Com’eravamo in Versilia ai tempi di PPP e dei poeti

Con un ironico e amarognolo amarcord  Aldolfo Lippi confronta la Versilia di oggi con quella di ieri, quando la costa toscana era rifugio e ritrovo di poeti, artisti, intellettuali ed editori, attirati da un paesaggio ancora intatto e profumato. Lippi ha ricordi di prima mano, anche perché fu immerso in quel clima e per un periodo del dopoguerra fu anche segretario del Premio Viareggio, fondato nel 1929 da Leonida Répaci.

__Compito assegnato a__. Trascrivi senza alcuna modifica il passo del testo sulla Versilia che inizia con le parole contenenti "Con un ironico" e si chiude con "da Leonida Répaci.".

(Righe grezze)
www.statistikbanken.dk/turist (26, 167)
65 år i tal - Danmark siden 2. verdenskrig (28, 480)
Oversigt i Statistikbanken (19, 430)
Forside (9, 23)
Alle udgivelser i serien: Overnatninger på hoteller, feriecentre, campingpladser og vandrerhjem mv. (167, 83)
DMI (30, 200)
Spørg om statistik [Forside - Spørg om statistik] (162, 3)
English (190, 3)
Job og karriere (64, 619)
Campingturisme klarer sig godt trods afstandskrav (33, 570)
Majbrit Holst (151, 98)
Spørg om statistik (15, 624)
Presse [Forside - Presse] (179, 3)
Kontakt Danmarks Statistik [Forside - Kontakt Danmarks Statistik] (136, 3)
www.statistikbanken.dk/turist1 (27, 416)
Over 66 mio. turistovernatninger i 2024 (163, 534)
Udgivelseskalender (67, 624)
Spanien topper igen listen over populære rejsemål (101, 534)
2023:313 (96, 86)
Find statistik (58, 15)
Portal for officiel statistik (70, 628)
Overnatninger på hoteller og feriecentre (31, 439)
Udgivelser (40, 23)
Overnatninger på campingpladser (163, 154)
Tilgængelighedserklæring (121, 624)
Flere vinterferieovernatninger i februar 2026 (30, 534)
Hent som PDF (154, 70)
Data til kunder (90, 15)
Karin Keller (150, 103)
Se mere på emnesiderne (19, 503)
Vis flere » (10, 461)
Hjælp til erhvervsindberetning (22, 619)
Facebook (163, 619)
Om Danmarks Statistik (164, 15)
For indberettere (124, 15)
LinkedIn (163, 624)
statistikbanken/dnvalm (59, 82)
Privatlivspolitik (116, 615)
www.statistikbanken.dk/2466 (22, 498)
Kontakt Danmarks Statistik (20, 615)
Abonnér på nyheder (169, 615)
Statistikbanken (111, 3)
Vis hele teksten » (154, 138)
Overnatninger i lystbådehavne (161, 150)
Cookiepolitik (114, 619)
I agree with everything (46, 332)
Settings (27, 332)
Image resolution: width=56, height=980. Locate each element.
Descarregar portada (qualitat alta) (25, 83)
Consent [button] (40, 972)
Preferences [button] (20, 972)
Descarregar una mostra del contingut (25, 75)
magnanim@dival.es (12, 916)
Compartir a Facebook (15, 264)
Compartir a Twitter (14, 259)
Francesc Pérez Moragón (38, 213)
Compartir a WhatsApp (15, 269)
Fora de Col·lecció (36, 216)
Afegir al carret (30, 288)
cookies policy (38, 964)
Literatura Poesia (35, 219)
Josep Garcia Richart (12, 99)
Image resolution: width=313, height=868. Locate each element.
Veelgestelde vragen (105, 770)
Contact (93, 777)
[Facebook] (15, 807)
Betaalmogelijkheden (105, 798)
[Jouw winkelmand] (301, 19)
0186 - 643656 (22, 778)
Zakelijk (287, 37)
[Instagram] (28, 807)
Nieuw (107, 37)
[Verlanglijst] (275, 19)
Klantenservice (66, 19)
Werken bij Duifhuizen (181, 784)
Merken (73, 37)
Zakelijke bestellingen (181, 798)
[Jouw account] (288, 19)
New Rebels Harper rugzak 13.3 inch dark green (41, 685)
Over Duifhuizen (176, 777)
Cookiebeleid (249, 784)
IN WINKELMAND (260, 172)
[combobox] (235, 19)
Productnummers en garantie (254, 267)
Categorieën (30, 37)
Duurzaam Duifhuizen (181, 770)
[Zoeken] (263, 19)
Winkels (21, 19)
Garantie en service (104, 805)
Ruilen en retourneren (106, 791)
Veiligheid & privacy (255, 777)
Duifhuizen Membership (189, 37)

__Compito assegnato b__. Tra le righe fornite, restituisci tali e quali soltanto quelle che vanno dalla riga contenente "Data til kunder (90, 15)" fino alla riga contenente "Cookiebeleid (249, 784)", entrambe comprese.

__Risultato a__.
Con un ironico e amarognolo amarcord  Aldolfo Lippi confronta la Versilia di oggi con quella di ieri, quando la costa toscana era rifugio e ritrovo di poeti, artisti, intellettuali ed editori, attirati da un paesaggio ancora intatto e profumato. Lippi ha ricordi di prima mano, anche perché fu immerso in quel clima e per un periodo del dopoguerra fu anche segretario del Premio Viareggio, fondato nel 1929 da Leonida Répaci.

__Risultato b__.
Data til kunder (90, 15)
Karin Keller (150, 103)
Se mere på emnesiderne (19, 503)
Vis flere » (10, 461)
Hjælp til erhvervsindberetning (22, 619)
Facebook (163, 619)
Om Danmarks Statistik (164, 15)
For indberettere (124, 15)
LinkedIn (163, 624)
statistikbanken/dnvalm (59, 82)
Privatlivspolitik (116, 615)
www.statistikbanken.dk/2466 (22, 498)
Kontakt Danmarks Statistik (20, 615)
Abonnér på nyheder (169, 615)
Statistikbanken (111, 3)
Vis hele teksten » (154, 138)
Overnatninger i lystbådehavne (161, 150)
Cookiepolitik (114, 619)
I agree with everything (46, 332)
Settings (27, 332)
Image resolution: width=56, height=980. Locate each element.
Descarregar portada (qualitat alta) (25, 83)
Consent [button] (40, 972)
Preferences [button] (20, 972)
Descarregar una mostra del contingut (25, 75)
magnanim@dival.es (12, 916)
Compartir a Facebook (15, 264)
Compartir a Twitter (14, 259)
Francesc Pérez Moragón (38, 213)
Compartir a WhatsApp (15, 269)
Fora de Col·lecció (36, 216)
Afegir al carret (30, 288)
cookies policy (38, 964)
Literatura Poesia (35, 219)
Josep Garcia Richart (12, 99)
Image resolution: width=313, height=868. Locate each element.
Veelgestelde vragen (105, 770)
Contact (93, 777)
[Facebook] (15, 807)
Betaalmogelijkheden (105, 798)
[Jouw winkelmand] (301, 19)
0186 - 643656 (22, 778)
Zakelijk (287, 37)
[Instagram] (28, 807)
Nieuw (107, 37)
[Verlanglijst] (275, 19)
Klantenservice (66, 19)
Werken bij Duifhuizen (181, 784)
Merken (73, 37)
Zakelijke bestellingen (181, 798)
[Jouw account] (288, 19)
New Rebels Harper rugzak 13.3 inch dark green (41, 685)
Over Duifhuizen (176, 777)
Cookiebeleid (249, 784)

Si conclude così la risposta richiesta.